The Hyderabad Brothers, D. Raghavachari (b 1952) and D. Seshachari (1956-2024), were a Carnatic music singing duo. They were one among the most popular duo vocalists in Indian Classical Carnatic music. D Seshachary died on 24 February 2024, at the age of 67, while receiving treatment for cancer. They are popularly known as Hyderabad brothers because of their long association with the city.

==Lineage==
Vidwan RaghavaChari and Vidwan SeshaChari belong to a family of traditional classical musicians. They got their initial formal training from their father Daruri Ratnamacharyulu. Their mother Daruri Sulochana Devi was also a carnatic classical musician. As a couple the parents of SeshaChari and RagavaChari presented regular recitals in Yadagiri Gutta. SeshaChari and RaghavaChari`s family originally belonged to Hayathnagar but later, the family moved to Yakutpura where RaghavaChari and SeshaChari were born. RaghavaChari further developed his musical prowess under the tutelage of Susarla Sivaram at the Government College of Music and Dance in Hyderabad.

==Performance==
Hyderabad Brothers over the years have performed in various reputed musical forums in India including All India Radio and Doordarshan. They have also participated in AIR Sangeetha Sammelan, Spirit of Unity Concerts (TV), Central Production Centre (CPC), Television and Doordarshan National Network Programs. The Hyderabad Brothers have at least 50 musical CDs and cassettes to their credit. Besides numerous performances in India, they have also performed in countries like USA, Canada, Australia, and Qatar. His disciples Dr. Sri Nallan Chakravartula Pardhasaradhi, SMT Dr.

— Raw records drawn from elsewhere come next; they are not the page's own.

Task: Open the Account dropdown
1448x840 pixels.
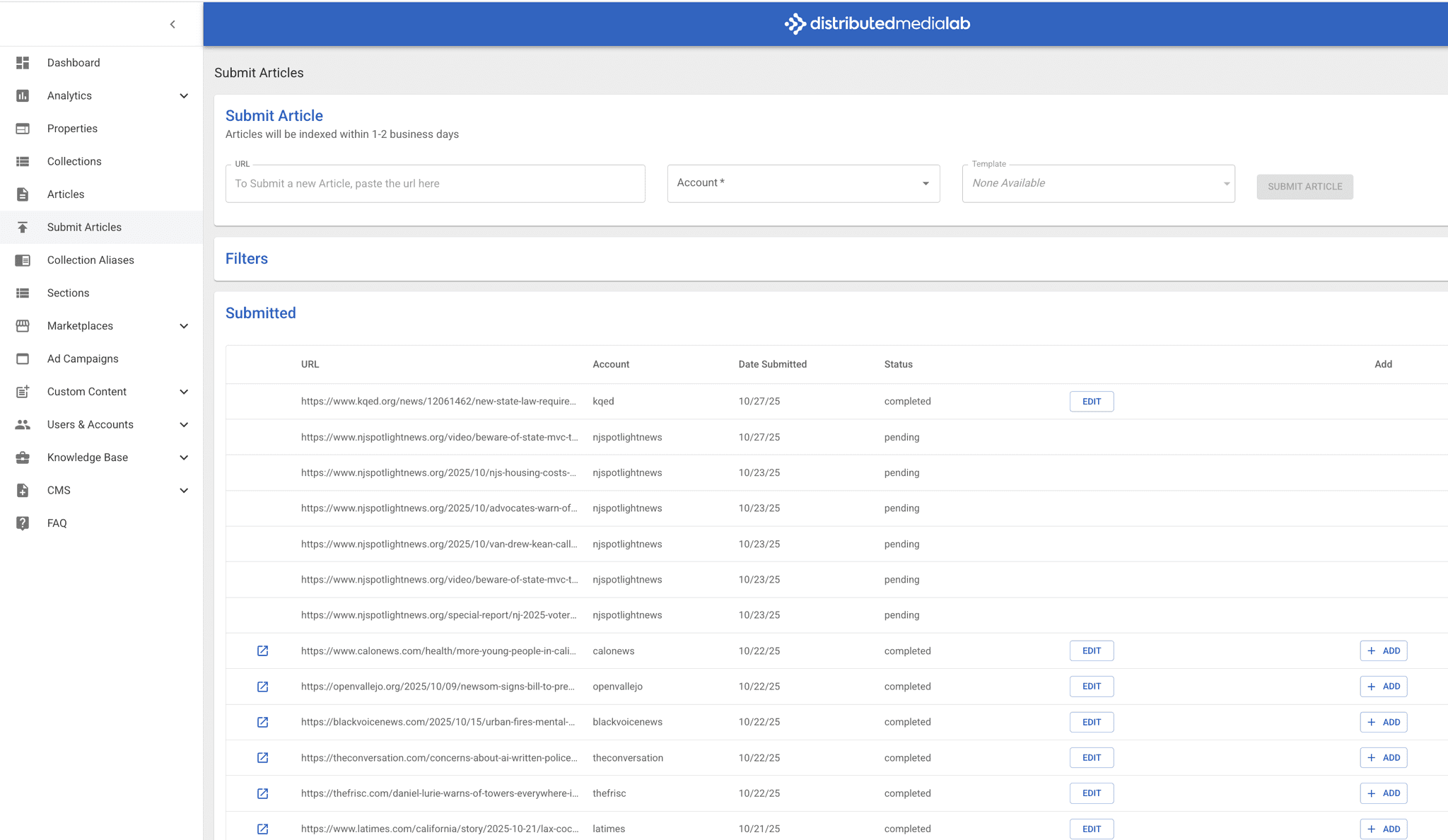Action: click(x=803, y=183)
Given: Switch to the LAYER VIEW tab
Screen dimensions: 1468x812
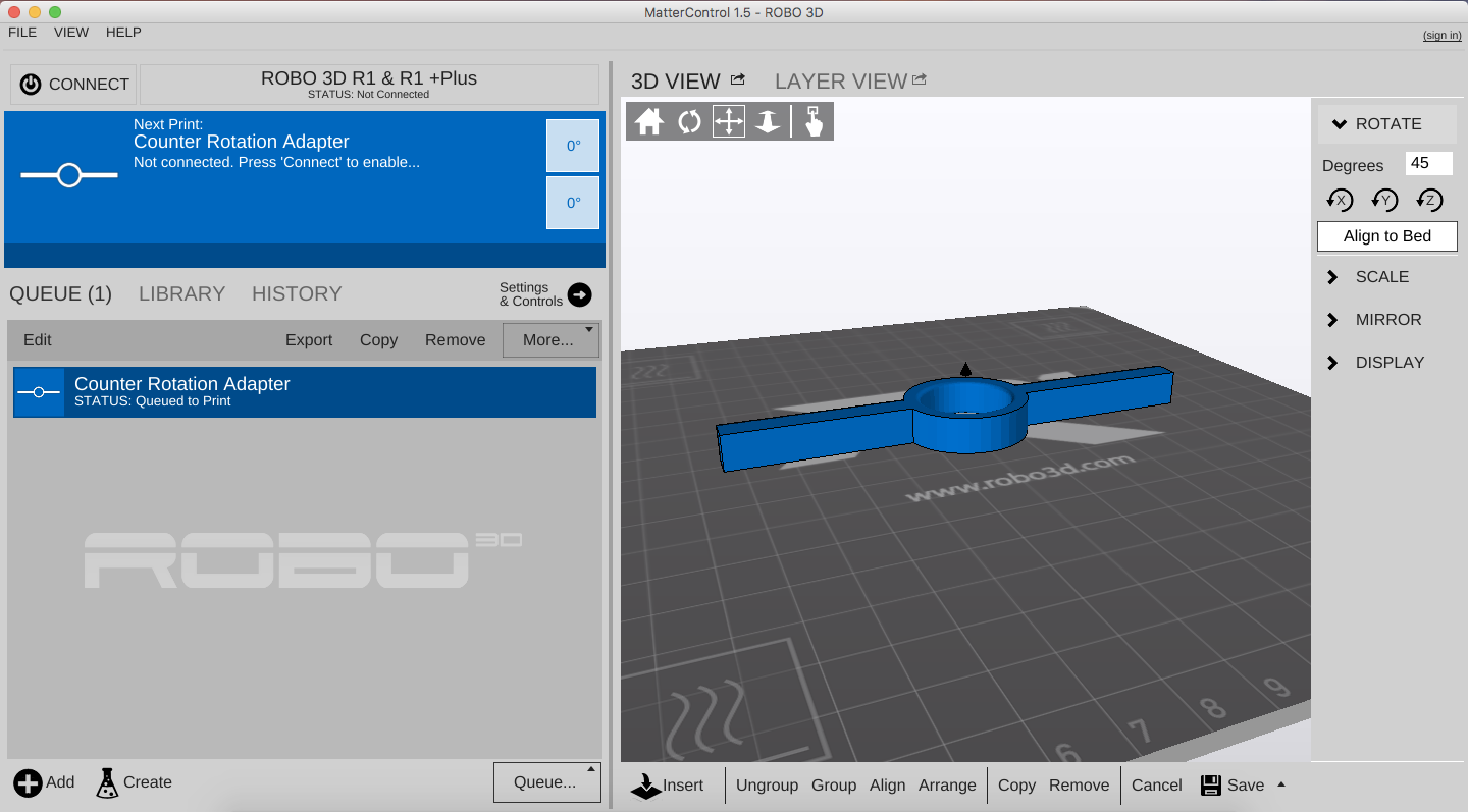Looking at the screenshot, I should tap(841, 81).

Mangalampalli Swarna, SMT SangeethaKala and RajyaLakshmi (Junior Hyderabad Sisters) are a famous performing artists.

==Musical style==
Sri Seshachari’s is known for his more robust, deep and resonant singing, and Raghavachary’s rendition is known to be mellow and soft in comparison.Their musical skills and style are often compared to that of the legendary Alathur Brothers by their fans. Ramesh Hariharan is among the many prominent musicians who have received formal training from Hyderabad Brothers. Hyderabad Brothers have a distinct style of musical rendition and voice timbre which mutually blends with each other.

==Awards==
Early in their career, they received the Best Young Talent Award in 1977 and 1978 by the Sangeetha Nataka Akademi, Hyderabad. The Madras Music Academy honoured them as the best vocalists for three consecutive years — 1990, 1991, and 1992. In 1993, The Music Academy presented them the Maharajapuram Viswanatha Iyer Award for the best rendering of rare Thyagaraja kritis. They were also honoured by the prestigious Krishna Gana Sabha as Best Vocalists in 1988, 1990 and 1991. In 1992, the duo were nominated as aasthana vidwans of the Kanchi Kamakoti Peetham to mark the 58th birthday of Sri Jayendra Saraswathi. In 2011 they were bestowed with the ‘Senior Outstanding Vocalists’ award by the s Music Academy in Chennai. In 2012, the Hyderabad brothers were felicitated with the Kalarathna award from the government of Andhra Pradesh. To recognize their contribution to the Indian classical music they were conferred the title Sangeetha Choodamani by the Indian community in Austin, Texas. And in 2017, they are awarded with 'Sapthagiri sangeetha Vidhwan Mani' by Tirumala Tirupati Devasthanam.